Ian Payne 4pm - 7pm
Your morning briefing, Monday 7 October
7 October 2019, 07:40
Here's the latest in UK and world news on your Monday morning.
Good morning, here's the news you're waking up to today.
Jeremy Corbyn and opposition leaders meet to scrutinise Brexit proposals.
Mr Corbyn will meet the SNP's Ian Blackford, Liberal Democrat leader Jo Swinson and the Greens' Caroline Lucas - as well as Anna Soubry of the Independent Group for Change and Plaid Cymru's Liz Saville Roberts to discuss the government's new Brexit plans.
Shadow cabinet ministers John McDonnell, Valerie Vaz and Shami Chakrabarti will also be in attendance, along with the Lib Dem's Brexit spokesman Tom Brake.
Ahead of the meeting, Mr Corbyn said: "Labour is continuing to lead cross-party efforts to prevent a damaging no-deal."
"Today's meeting will give us the chance to scrutinise the Government's proposals together."
Extinction Rebellion activists are planning to 'shut down' the government during two weeks of planned protests across London.
The environmental group plans to shut down key sites, including Westminster and Lambeth bridges, in addition to protests outside key Government departments.
More than a thousand people attended an "opening ceremony" at Marble Arch on Sunday evening, featuring meditation and dancing as "inspiration" prior to the protests.
US Diplomat's wife named
42-year-old Anne Sacoolas has been named as the American diplomat's wife who is a suspect in an investigation into a fatal road crash in which 19-year-old Harry Dunn died. She is reported to have left the country claiming diplomatic immunity.

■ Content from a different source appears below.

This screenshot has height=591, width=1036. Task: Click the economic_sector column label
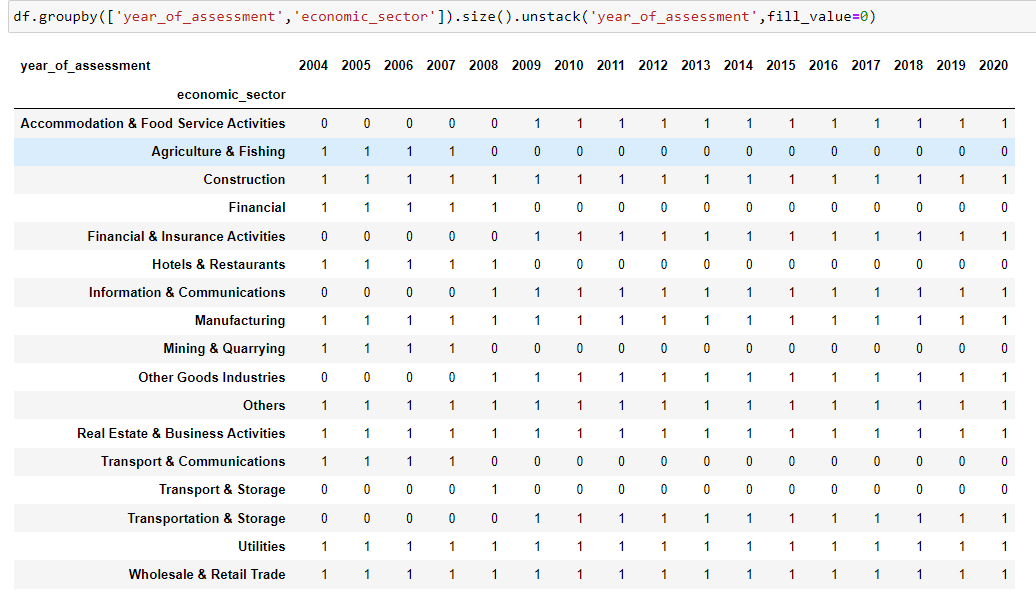(x=231, y=94)
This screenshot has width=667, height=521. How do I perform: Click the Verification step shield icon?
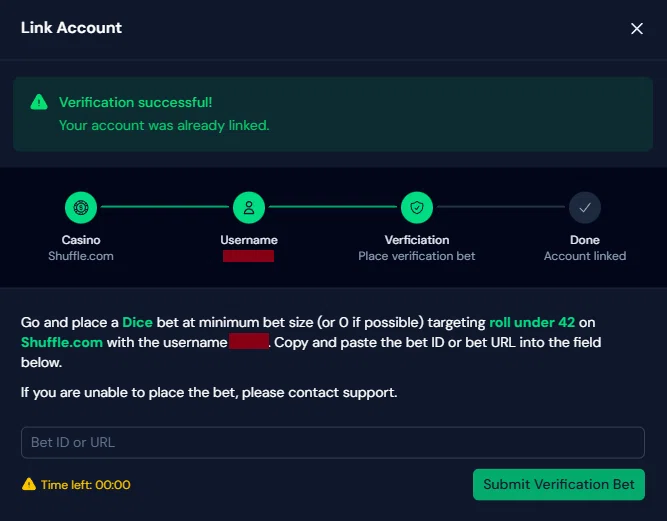pyautogui.click(x=417, y=207)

On Saturday the US State Department said diplomatic immunity was "rarely waived" but Foreign Secretary Dominic Raab urged the US Embassy to reconsider.
Mr Dunn's mother, Charlotte Charles, said leaving the country was "such a dishonourable thing to do" and urged her to "come back". His father, Tim Dunn, said they needed to get the truth.
The Financial Conduct Authority warns of "unknown financial risks" of crashing out of the EU
The Financial Conduct Authority's Brexit chief has warned there are still unknown risks of disruption to the financial sector should the UK crash out of the EU without a deal.
Nausicaa Delfas, executive director of international at the Financial Conduct Authority, said the EU's "patchwork" approach to no-deal has left the financial sector vulnerable to possible disruption.
She added it was "difficult to say" at this stage what form that disruption might take.
UK is facing a huge shortage of hospitality workers as a result of hard Brexit
A new report has warned that the UK will have a huge shortage of waiters, bartenders and chefs as a result of a hard Brexit.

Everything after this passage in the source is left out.